Wes Anderson’s films are stuffed with gorgeous production details that reward the careful viewer. Everything in his meticulous dollhouse worlds, from the covers of Suzy’s books in Moonrise Kingdom to the set dressing of Max’s plays in Rushmore, speaks to Anderson’s carefully thought-out sensibility.
The one place Anderson does seem to cut a few corners on, though, is in some of the text for the fake newspapers that appear in his films, normally only viewable by sharp-eyed viewers pausing the DVD. While in 2009’s The Fantastic Mr.

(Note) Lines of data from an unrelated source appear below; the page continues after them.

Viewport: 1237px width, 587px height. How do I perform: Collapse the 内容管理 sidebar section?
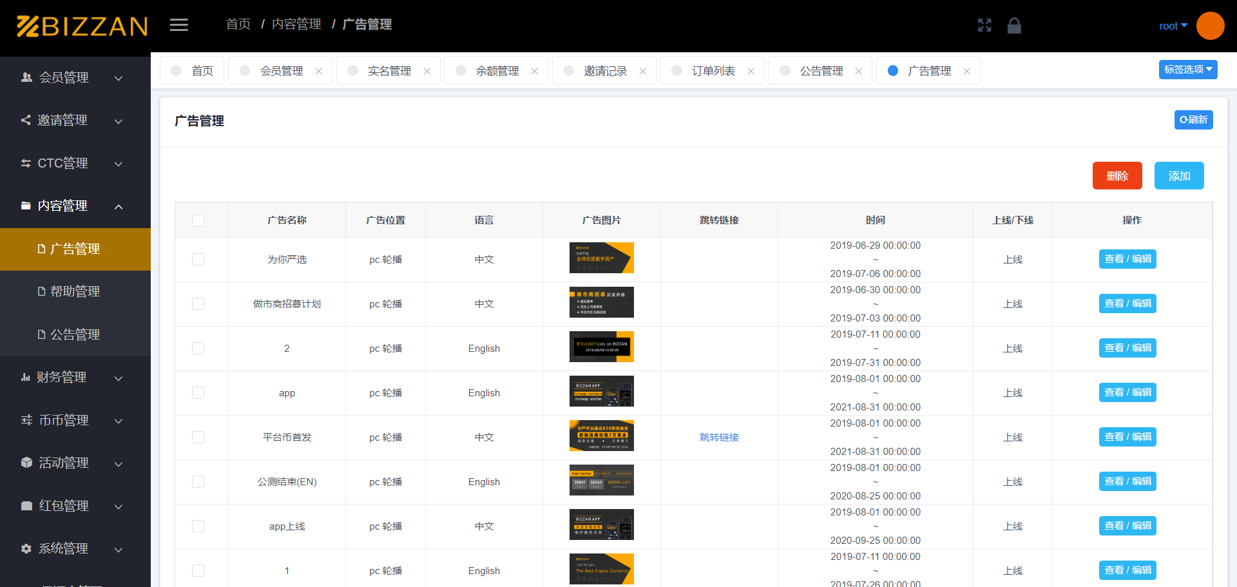pos(75,205)
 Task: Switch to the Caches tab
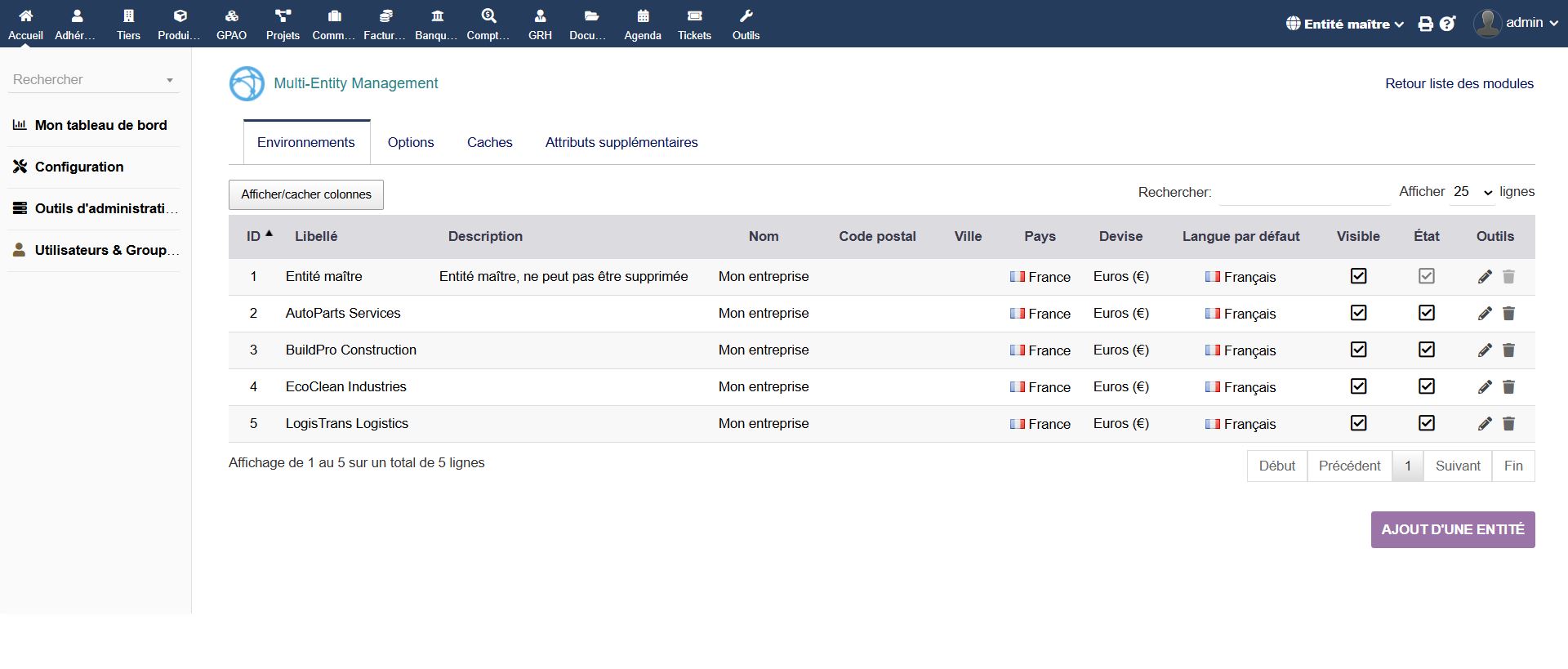tap(489, 142)
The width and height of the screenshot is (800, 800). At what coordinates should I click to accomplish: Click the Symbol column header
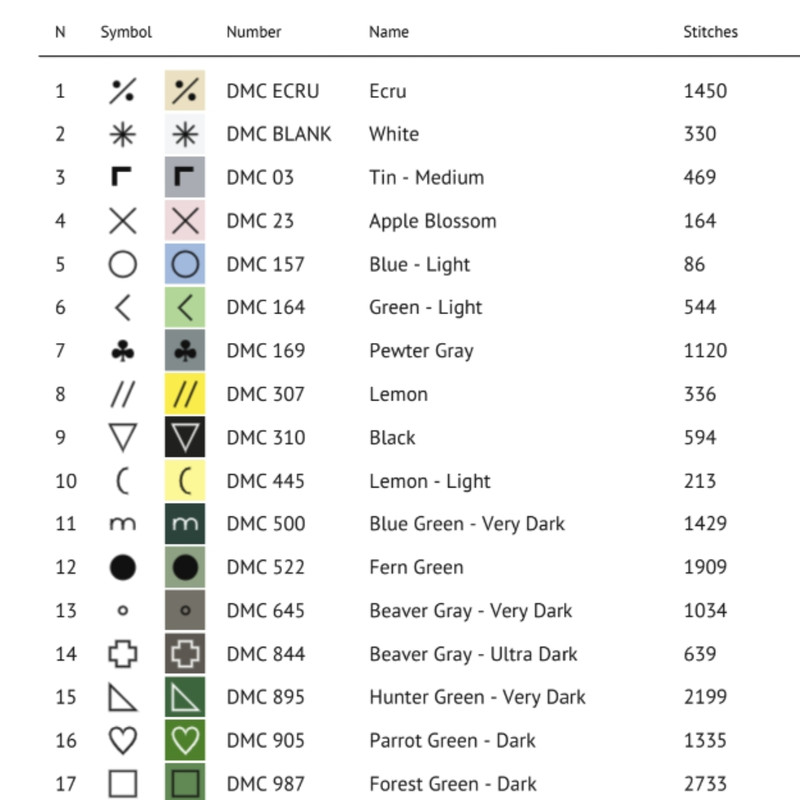coord(126,32)
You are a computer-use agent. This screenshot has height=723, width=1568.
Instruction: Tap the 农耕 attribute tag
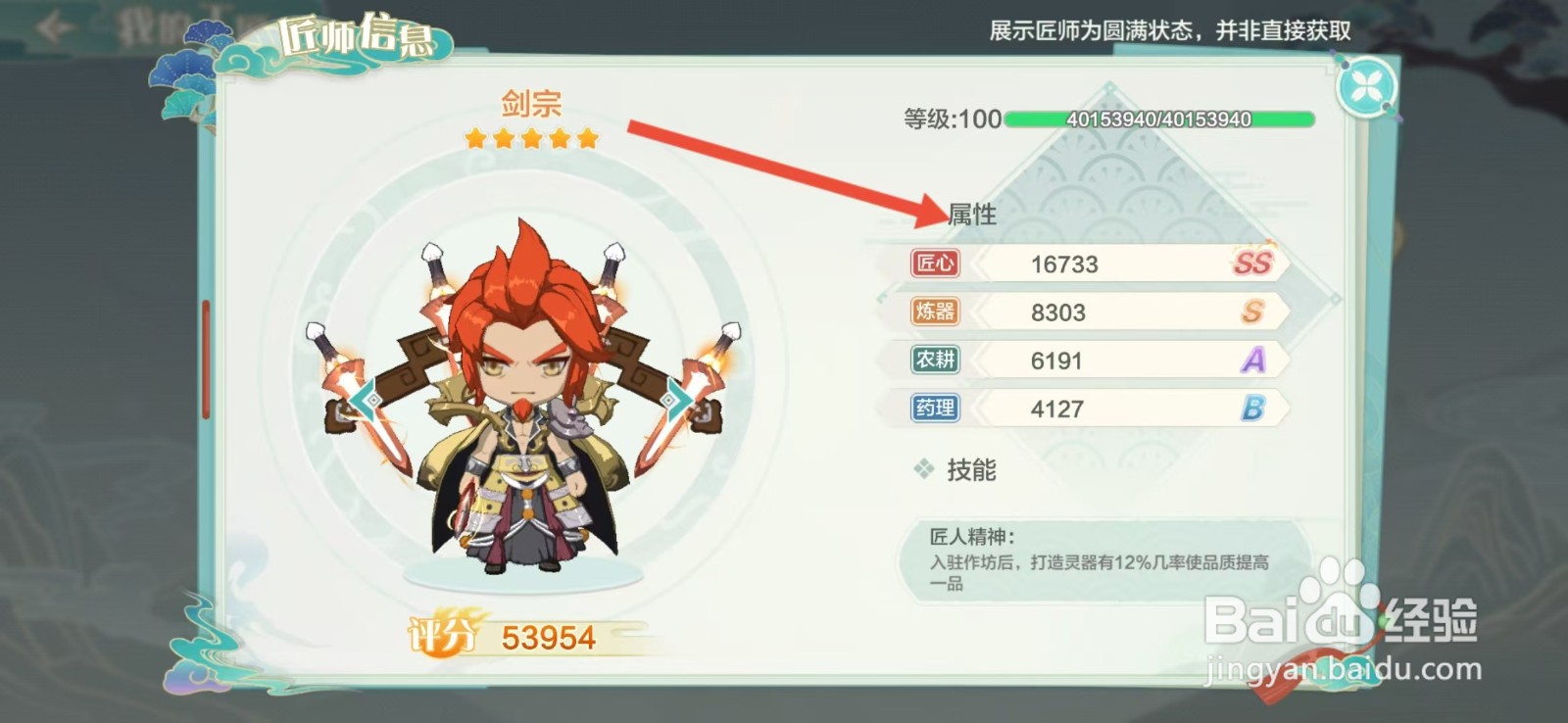(x=935, y=360)
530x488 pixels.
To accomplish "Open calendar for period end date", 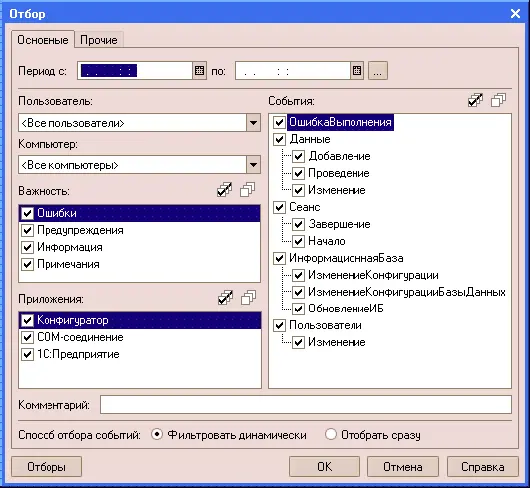I will [x=357, y=71].
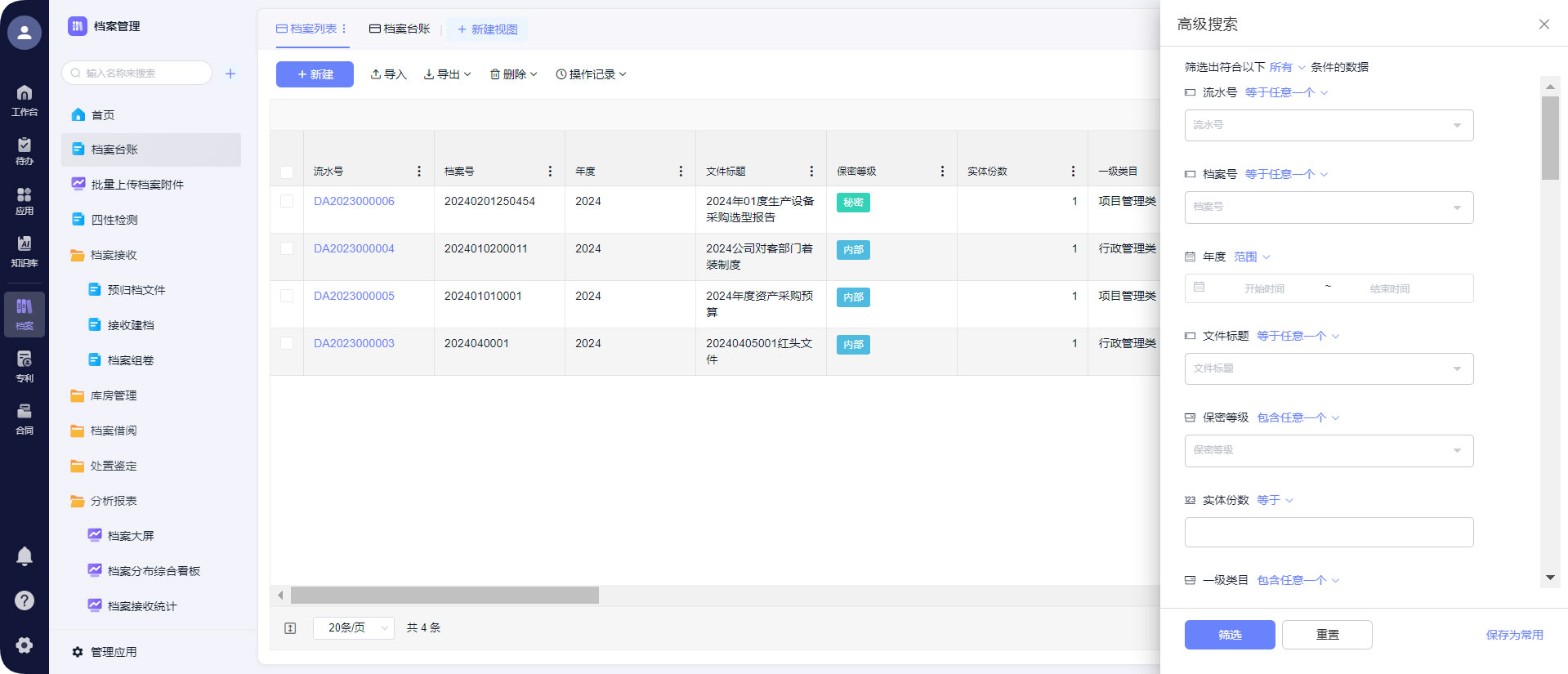Expand the 导出 export dropdown
1568x674 pixels.
point(447,74)
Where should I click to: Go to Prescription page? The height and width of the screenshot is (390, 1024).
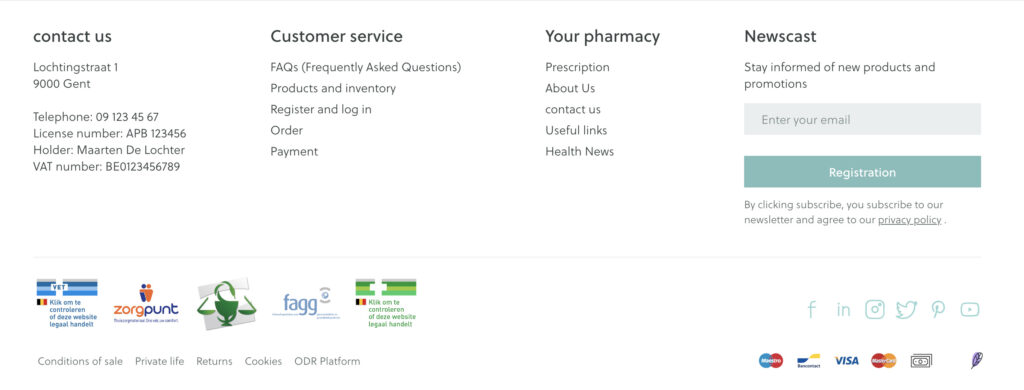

Fox, that meant filling columns with excerpts from the Roald Dahl book he was adapting, for this year’s The Grand Budapest Hotel, Anderson instead grabbed text from the most authoritative source possible: Wikipedia.
As pointed out by Redditor haveblue70, while the articles about the movie’s plot are completely (and amusingly) written, the ones to the side have long sections that have been copy and pasted from Wikipedia into the Trans-Alpine Yodel. To be fair, the articles quoted—Music, Carnival, and Avalanche—are relevant to the supposed news stories they’ve been inserted into. And some of the other text on the page is totally original, including a bizarre interview about the upcoming war (in the upper left of the shot) that ends with the enigmatic exchange “Q: Who is your blind friend?” “A: I’ve never laid eye on this man in my life.” Still, it’s comforting to know that even brilliant auteurs, like bleary-eyed college students around the world, sometimes have to resort to passing off Wikipedia’s words as their own.